Fall protocol

Nurses LPN/LVN

Published

All throughout PN school, it was drilled in my head that when a client/patient falls, the first priority is checking for injuries. Every test or assignment we took that had this question was counted correct if we chose "assess for injuries". At the end of the semester we had an ATI live review instructor come and review content for NCLEX, and she was adamant that in real life and on NCLEX the answer is always check the hemodynamics of the patient before anything else, so check vitals and what not.

My thinking is that you would want to assess for head injuries or bleeding, a broken leg, etc. Then do neuro checks and make sure they can move all extremities before you check vitals and get them up. My question is, what is the priority in this situation TEXTBOOK WISE, for NCLEX ( I take it monday), and what do you more experienced nurses typically do in real life for this situation? Thanks

I absolutely check for injuries first for the same reasons you listed. If a patient is seriously injured, you can't just pick them up off the floor. If they're bleeding, you're not going to plop them back in bed and get their vitals before you try to control the source of hemorrhage.
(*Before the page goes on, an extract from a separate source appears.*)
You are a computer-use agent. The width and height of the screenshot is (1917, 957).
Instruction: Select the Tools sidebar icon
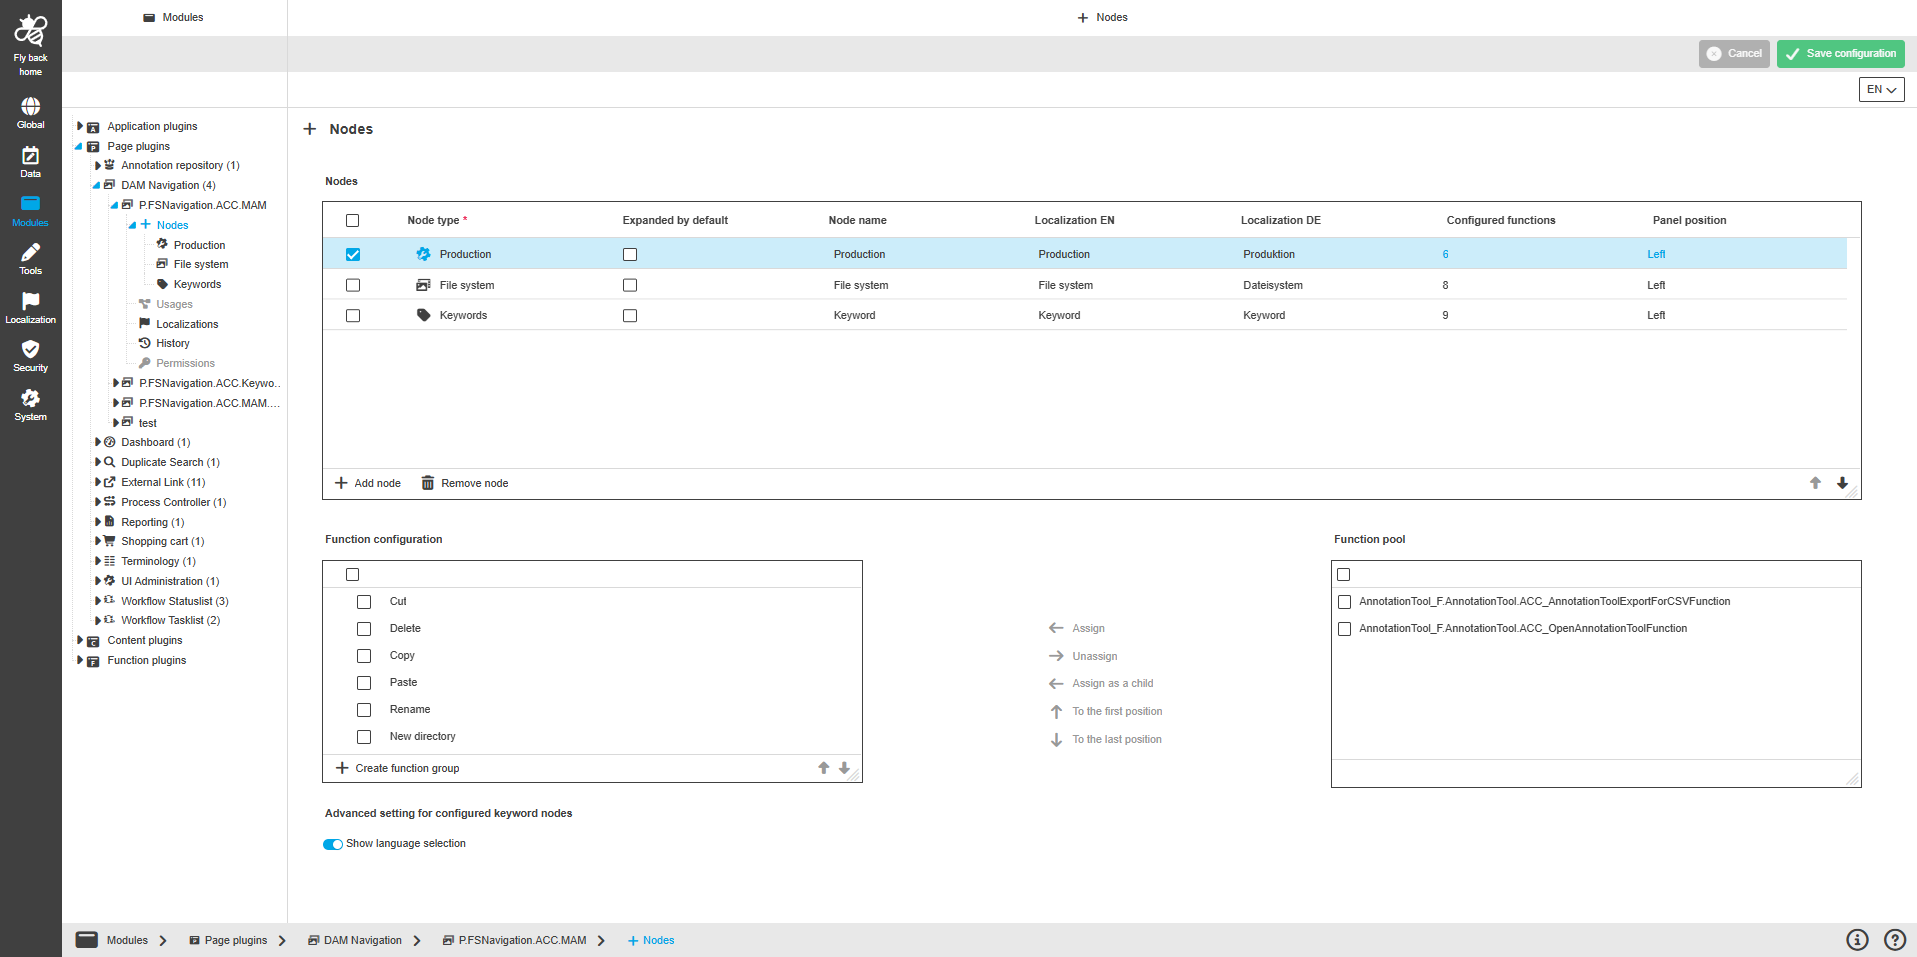point(30,259)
Sometimes in real life, both of these activities may be going on all at once--one nurse is taking vitals on the floor, the other one is checking for injuries, etc. However, in NCLEX-land, you have to assume you're the only one there unless told otherwise. Personally, if I found a patient on the floor, my first thought wouldn't be vital signs. It's not only instinctive but the safe option to ensure that your patient is not so injured as to contraindicate a move to bed without further assistance/diagnostics.

Specializes in geriatric/long term care.

Absolutely you check for injuries first and if they are complaining of head or neck pain they are not moving until I've spoken to a doctor or I get a c collar around their neck.